Maintain a safety margin:

  • Internal SLO target should be stricter than the external SLA commitment
  • Gives time to detect and respond before SLA violation occurs

Error Budgets

An error budget is the allowable unreliability derived from the SLO:

  • Error budget = 1 - SLO target
  • Example: SLO of 99.5% availability → 0.5% error budget
  • Over a 30-day window, 0.5% = approximately 3.6 hours of allowed downtime

Error budgets as a governance mechanism:

  • Budget burning fast → Freeze non-critical deployments; prioritize reliability work
  • Budget ample → Accelerate feature velocity; the system has reliability headroom
  • This turns reliability from a subjective debate (“are we reliable enough?”) into a quantified business trade-off

Alerting on Burn Rate, Not Raw Thresholds

Anti-pattern: Alert when p99 latency exceeds 500ms for one minute

  • Produces alert storms during normal traffic spikes
  • Misses slow, gradual SLO degradation that stays below the threshold

Better approach: Alert on SLO burn rate

  • “Error budget is being consumed at 5× the expected rate for the past hour”
  • Catches both acute spikes and slow burns
  • Reduces page fatigue by alerting on trajectory, not instantaneous threshold crossings

Anti-Patterns

  • SLOs from current performance: “We’re currently at 99.7% uptime, so let’s SLO at 99.5%” — bakes in existing problems and doesn’t reflect user needs
  • Monitoring averages instead of percentiles: Average latency hides tail latency that determines SLO compliance for real users (see Latency-Percentiles)
  • No error budget policy: Defining SLOs without agreed-upon responses to budget exhaustion makes them decoration, not governance

Sources

  • Beyer, Betsy, Chris Jones, Jennifer Petoff, and Niall Richard Murphy (2016). Site Reliability Engineering: How Google Runs Production Systems. O’Reilly Media. Chapter: “Service Level Objectives.” ISBN: 978-1-491-92912-4.

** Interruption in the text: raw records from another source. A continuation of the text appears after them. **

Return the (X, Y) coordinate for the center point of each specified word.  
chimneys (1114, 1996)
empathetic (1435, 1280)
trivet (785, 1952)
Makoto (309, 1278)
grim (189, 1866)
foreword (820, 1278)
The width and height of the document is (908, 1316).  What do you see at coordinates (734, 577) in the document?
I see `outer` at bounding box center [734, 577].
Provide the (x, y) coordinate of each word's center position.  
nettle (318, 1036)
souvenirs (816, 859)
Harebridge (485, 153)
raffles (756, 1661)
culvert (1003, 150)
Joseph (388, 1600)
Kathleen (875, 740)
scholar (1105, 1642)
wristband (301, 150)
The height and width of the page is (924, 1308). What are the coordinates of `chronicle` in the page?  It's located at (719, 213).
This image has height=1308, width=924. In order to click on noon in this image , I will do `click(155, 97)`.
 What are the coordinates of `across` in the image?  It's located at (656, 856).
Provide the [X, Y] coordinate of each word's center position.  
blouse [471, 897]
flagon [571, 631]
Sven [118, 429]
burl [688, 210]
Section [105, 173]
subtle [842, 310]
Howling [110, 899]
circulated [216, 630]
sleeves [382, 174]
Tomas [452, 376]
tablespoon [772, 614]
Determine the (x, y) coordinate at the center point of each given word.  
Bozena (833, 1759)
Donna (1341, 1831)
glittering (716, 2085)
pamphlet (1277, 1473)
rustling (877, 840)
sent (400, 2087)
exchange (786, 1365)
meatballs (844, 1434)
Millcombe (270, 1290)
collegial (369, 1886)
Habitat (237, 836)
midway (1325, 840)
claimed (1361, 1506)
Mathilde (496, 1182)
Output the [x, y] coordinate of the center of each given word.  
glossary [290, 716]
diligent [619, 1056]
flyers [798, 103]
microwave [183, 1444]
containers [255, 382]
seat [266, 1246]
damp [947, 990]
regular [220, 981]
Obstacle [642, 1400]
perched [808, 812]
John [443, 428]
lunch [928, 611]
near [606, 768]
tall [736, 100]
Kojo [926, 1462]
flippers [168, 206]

  • Uptrace (2025). “Defining SLA/SLO-Driven Monitoring Requirements in 2025.” Uptrace Blog.

  • Nobl9 (2024). “SLO Metrics: A Best Practices Guide.” Nobl9 Blog.

  • incident.io (2024). “SLOs, SLAs, and SLIs: A complete guide to service reliability metrics.” incident.io Blog.

Note

This content was drafted with assistance from AI tools for research, organization, and initial content generation. All final content has been reviewed, fact-checked, and edited by the author to ensure accuracy and alignment with the author’s intentions and perspective.